◆ TASK DETAILS
In the passage below about building Bluecore, what self-serve adoption rate is reported for the flagship product?

──────── SUPPLIED TEXT

There’s a sentiment in tech that people should be constantly looking for a bigger, better opportunity, especially if they hit a rough patch or don’t like an aspect of their job. And in tech, there are always better opportunities out there.

But, at the end of the day, I think it’s the journey — the struggle — that matters most.

The good times are so much better when they are hard-earned. Sometimes knowing the 100 ways something won’t work is just as useful as knowing the one way it will. It’s hard to regret the abundance of learnings I have from the challenging times I’ve seen and the mistakes I’ve made along the way (even if I don’t always want to think about them).

When I step back from my day-to-day, I try to remember that 99% of people have not built a company from scratch. 99% of people have not navigated these same problems. So to be one of the 1% who actually gets to see a seedling startup grow into a real company and deal with all the challenges of scaling fast is actually quite a remarkable honor.

4. Great Achievements Require Time

It’s funny how stories change given time. When Bluecore started, we had no self-service campaign workflow UI. To build quickly, we focused on only essential self-serve components, which at the time was deemed to be reporting and analytics.

Two years in, we hit scaling challenges and finally invested in a fully self-service product. It took us most of a year to build and migrate customers to it. And it was hard — we worked late into the evenings, dealt with many bugs and issues, and six months later, it barely seemed to move the needle on self-serve adoption. Sure, it made internal flows easier, but customers weren’t really using it.

Looking at those same metrics now, four and a half years later, the hard work of that team in 2016 is one of the main reasons we have over 90% self-serve adoption on our flagship product, Bluecore Communicate™. The hard work of that team is one of the reasons we are now able to onboard, retain, and grow hundreds of the top retailers in the world.

────────────────
──────── STORED DATA

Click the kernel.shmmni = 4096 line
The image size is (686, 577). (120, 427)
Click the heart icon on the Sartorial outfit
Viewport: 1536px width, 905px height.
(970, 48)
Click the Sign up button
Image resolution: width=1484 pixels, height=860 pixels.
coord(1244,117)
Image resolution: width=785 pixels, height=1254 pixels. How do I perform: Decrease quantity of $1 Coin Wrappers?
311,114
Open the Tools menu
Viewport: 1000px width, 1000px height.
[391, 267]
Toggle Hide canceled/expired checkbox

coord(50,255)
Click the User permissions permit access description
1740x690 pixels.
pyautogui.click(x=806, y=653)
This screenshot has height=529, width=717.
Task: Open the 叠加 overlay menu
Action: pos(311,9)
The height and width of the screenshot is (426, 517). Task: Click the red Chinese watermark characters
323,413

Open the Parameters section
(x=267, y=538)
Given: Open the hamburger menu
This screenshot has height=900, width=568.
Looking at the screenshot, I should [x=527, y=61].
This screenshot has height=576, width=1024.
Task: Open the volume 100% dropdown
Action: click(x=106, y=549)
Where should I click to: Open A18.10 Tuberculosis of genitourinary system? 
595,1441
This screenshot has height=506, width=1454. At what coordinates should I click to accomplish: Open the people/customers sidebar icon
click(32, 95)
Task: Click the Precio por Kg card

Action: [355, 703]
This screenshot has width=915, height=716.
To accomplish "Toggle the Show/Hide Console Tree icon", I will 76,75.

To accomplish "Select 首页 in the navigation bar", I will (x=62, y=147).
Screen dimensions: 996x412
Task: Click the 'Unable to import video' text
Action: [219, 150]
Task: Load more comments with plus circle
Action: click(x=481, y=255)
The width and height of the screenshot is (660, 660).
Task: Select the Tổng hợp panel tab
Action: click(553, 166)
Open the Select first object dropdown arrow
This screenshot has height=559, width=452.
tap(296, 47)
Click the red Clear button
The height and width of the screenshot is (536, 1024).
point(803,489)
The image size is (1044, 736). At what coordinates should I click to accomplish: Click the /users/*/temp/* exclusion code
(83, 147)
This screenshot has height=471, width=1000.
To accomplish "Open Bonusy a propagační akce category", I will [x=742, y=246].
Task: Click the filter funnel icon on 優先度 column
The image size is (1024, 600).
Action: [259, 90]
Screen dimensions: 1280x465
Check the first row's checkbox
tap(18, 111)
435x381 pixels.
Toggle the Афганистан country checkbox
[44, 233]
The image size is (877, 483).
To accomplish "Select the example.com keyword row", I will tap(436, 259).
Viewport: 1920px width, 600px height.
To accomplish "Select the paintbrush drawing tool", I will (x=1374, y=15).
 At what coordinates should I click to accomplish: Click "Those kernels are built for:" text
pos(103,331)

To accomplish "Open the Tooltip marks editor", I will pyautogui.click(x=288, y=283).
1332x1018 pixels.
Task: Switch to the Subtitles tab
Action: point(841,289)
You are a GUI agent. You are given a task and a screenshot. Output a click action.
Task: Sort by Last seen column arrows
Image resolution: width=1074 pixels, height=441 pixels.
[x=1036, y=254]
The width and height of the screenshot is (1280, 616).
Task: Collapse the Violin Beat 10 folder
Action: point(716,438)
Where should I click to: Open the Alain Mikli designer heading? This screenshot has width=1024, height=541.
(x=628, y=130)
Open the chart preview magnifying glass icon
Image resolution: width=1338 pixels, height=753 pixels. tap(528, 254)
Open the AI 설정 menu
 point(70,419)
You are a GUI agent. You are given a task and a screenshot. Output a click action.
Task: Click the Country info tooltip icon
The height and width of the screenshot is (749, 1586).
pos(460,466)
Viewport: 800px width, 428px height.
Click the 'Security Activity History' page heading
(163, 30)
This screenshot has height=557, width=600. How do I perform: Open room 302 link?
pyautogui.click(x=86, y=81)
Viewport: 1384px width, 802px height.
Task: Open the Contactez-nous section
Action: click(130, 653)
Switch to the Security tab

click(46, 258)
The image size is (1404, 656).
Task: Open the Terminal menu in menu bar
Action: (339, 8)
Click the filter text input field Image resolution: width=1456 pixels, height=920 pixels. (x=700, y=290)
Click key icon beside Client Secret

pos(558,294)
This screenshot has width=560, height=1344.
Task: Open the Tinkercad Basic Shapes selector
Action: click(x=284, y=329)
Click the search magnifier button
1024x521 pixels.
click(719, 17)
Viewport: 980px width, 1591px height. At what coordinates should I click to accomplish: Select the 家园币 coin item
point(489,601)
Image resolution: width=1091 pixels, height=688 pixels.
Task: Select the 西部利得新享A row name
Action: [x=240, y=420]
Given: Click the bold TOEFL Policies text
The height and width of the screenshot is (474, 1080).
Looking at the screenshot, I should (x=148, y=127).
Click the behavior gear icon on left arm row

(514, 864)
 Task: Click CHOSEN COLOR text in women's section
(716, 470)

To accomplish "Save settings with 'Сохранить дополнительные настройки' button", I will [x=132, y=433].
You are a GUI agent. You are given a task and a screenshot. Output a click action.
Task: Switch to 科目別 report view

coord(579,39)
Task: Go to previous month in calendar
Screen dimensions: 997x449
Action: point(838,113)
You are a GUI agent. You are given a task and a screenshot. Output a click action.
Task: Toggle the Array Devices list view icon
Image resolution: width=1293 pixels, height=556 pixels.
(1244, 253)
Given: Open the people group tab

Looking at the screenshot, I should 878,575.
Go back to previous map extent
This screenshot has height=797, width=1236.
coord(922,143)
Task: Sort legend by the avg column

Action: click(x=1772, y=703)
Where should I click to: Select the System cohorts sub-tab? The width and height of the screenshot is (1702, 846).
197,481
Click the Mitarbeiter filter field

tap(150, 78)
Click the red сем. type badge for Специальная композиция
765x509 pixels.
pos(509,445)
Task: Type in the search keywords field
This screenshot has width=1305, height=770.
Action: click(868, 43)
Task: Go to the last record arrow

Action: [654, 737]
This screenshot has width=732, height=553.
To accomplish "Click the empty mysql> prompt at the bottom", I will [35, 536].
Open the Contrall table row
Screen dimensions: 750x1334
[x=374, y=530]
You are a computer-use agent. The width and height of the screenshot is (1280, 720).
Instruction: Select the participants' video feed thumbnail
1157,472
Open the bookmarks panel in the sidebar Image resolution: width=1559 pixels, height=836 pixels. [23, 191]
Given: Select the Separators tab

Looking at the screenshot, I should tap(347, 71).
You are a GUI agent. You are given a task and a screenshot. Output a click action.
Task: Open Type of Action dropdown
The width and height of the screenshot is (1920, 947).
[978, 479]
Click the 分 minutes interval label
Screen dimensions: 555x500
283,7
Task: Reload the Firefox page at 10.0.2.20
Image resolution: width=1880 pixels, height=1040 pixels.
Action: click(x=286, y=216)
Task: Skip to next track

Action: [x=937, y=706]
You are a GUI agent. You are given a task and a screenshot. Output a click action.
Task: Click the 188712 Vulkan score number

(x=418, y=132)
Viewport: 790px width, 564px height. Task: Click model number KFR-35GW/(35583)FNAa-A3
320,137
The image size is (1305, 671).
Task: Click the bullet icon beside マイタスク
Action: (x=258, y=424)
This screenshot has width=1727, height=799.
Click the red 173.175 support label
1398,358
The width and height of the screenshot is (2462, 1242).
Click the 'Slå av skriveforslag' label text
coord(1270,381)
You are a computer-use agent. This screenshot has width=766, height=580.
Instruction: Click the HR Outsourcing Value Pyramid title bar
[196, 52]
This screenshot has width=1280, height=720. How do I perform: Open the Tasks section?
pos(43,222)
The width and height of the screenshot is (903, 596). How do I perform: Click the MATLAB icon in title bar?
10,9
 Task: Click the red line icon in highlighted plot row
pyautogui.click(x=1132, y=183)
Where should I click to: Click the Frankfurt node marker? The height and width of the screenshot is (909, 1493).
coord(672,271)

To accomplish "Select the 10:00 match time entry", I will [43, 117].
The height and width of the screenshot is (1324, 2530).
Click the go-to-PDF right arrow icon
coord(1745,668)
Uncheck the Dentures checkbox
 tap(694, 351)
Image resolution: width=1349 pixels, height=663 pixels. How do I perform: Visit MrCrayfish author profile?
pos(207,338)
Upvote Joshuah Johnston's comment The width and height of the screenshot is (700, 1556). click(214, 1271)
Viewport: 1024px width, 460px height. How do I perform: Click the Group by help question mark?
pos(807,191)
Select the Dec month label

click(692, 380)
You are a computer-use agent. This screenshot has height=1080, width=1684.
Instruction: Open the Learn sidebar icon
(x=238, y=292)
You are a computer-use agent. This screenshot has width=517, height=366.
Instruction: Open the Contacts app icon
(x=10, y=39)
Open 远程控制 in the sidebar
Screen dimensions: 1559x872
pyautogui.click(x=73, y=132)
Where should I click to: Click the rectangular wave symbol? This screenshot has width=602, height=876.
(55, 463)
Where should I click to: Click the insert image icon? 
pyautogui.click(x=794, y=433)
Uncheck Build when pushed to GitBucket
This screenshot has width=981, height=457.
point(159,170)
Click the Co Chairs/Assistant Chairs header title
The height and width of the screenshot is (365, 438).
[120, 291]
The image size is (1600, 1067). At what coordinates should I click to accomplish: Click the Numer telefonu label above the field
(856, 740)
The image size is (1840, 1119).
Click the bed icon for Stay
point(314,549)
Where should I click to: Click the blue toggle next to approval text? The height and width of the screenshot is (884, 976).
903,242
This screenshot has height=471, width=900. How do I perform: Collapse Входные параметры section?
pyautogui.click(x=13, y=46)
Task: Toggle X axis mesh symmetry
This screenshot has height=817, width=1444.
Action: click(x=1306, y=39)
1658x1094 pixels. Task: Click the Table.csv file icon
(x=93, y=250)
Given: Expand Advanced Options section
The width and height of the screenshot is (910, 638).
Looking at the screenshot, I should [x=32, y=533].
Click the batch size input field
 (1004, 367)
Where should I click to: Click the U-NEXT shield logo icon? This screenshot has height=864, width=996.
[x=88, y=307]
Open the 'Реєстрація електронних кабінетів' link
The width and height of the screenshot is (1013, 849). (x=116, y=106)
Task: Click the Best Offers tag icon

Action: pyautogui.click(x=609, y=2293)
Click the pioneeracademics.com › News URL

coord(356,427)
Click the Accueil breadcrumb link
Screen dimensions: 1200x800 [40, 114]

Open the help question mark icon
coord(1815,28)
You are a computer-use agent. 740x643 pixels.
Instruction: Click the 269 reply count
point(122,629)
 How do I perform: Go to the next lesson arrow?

────────────────

◆ ANSWER SECTION
Over 90%.